TJF April 26, 2015 at 1:33 pm

Hi there…I am a ‘consumer’ or pet parent, not a vet, but I use vets constantly for many years given that I have a big dog and two cats. I wanted to tell you how much I enjoy the . Keep up the good work.

I love cats and have always seen them be treated like ‘second class citizens’ in the past by many vets. I think that there is a wonderful movement these days to pay more attention to these wonderful creatures and give them the attention they deserve. I only wish there were more ‘cats only’ vets.

Where I am ( Palm Beach Co. FL ) we have only one in West Palm Beach and one in the next county, 40 miles away. As the vet visits and economy declines, cats are a golden opportunity for vets and many don’t get what a goldmine they would have if they specialized, or dedicated a substantial portion of the hospital to Cats Only and perhaps a feline specialist vet.

On another topic, I am so glad that you addressed this ‘static website’ issue that seems to be prevalent in the world of vets.

I totally agree with you that most vets I have known get a cut-rate cookie-cutter website and never look at it again. What a missed marketing opportunity, where they could have constantly connected with their clients, forging a bond, bringing the consumer back into the clinic, building trust and a real relationship.

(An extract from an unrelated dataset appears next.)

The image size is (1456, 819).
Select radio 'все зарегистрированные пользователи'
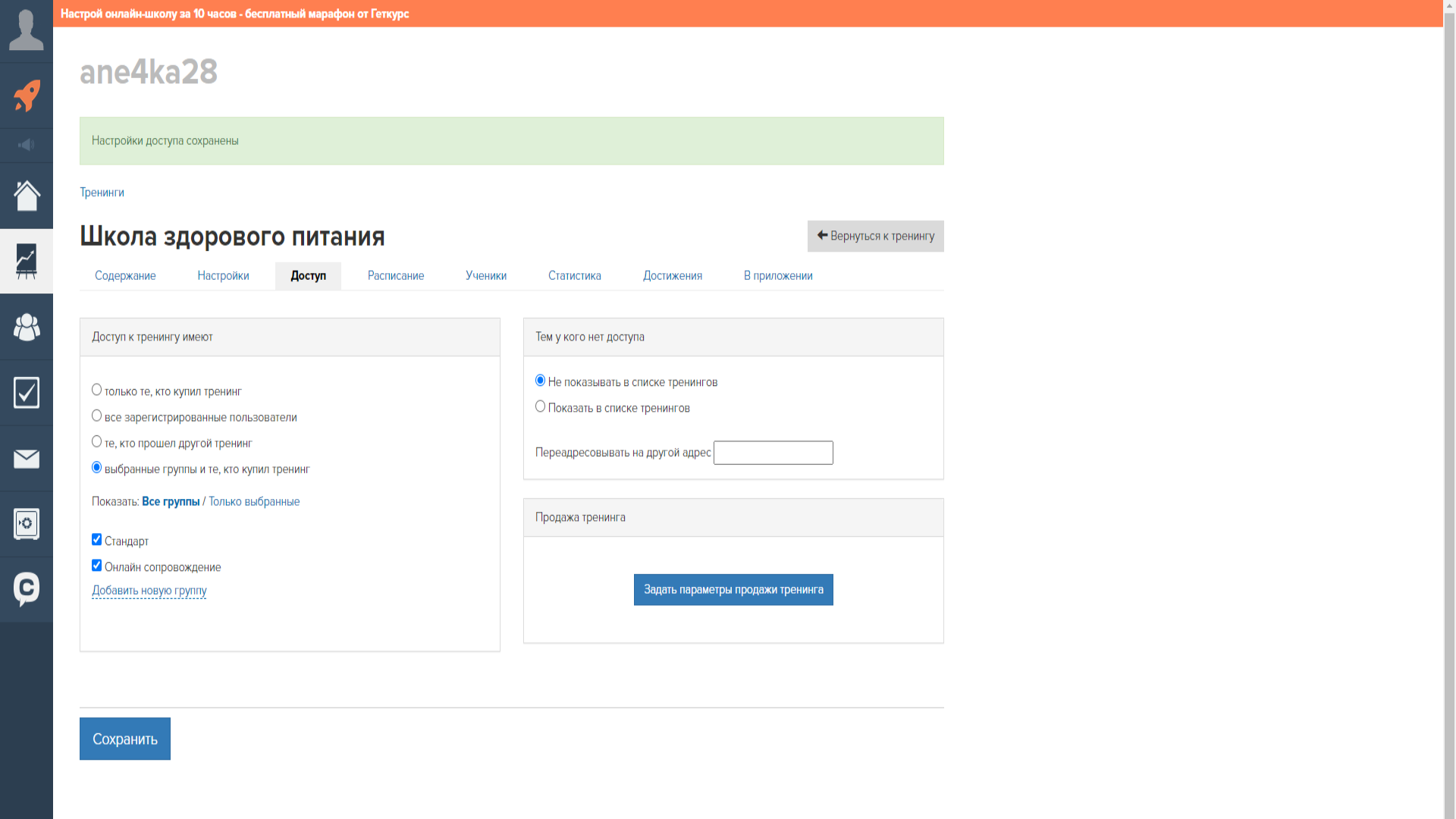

Its a shame…. because other vets I have seen on the internet have wonderful, organic, alive sites packed with news on the clinic and staff, great articles, community forums, webinars, opt-in newsletters sent to your email, etc. and it seems when I google a pet issue, be it training, disease, grief counseling, etc. those ‘alive’ sites often pop up in the first ten on google.

I know that that kind of site is time consuming and is not cheap, but to me, its the best advertising you could get. I am sure that there are companies that specialize in providing seriously A+ content for specialized sites, but I think that most vets don’t understand the value of it and don’t get how having a cheap, throw-away website hurts their image. Hey, we all live on the internet now, they need to get with the program ! LOL !

Tara in FL


Rebecca April 26, 2015 at 4:41 pm

Hey Tara- thanks so much for your comments. I love your idea of a feline specialists within a regular hospital- what a fantastic idea. I appreciate your thoughts and I am glad you see value in our site!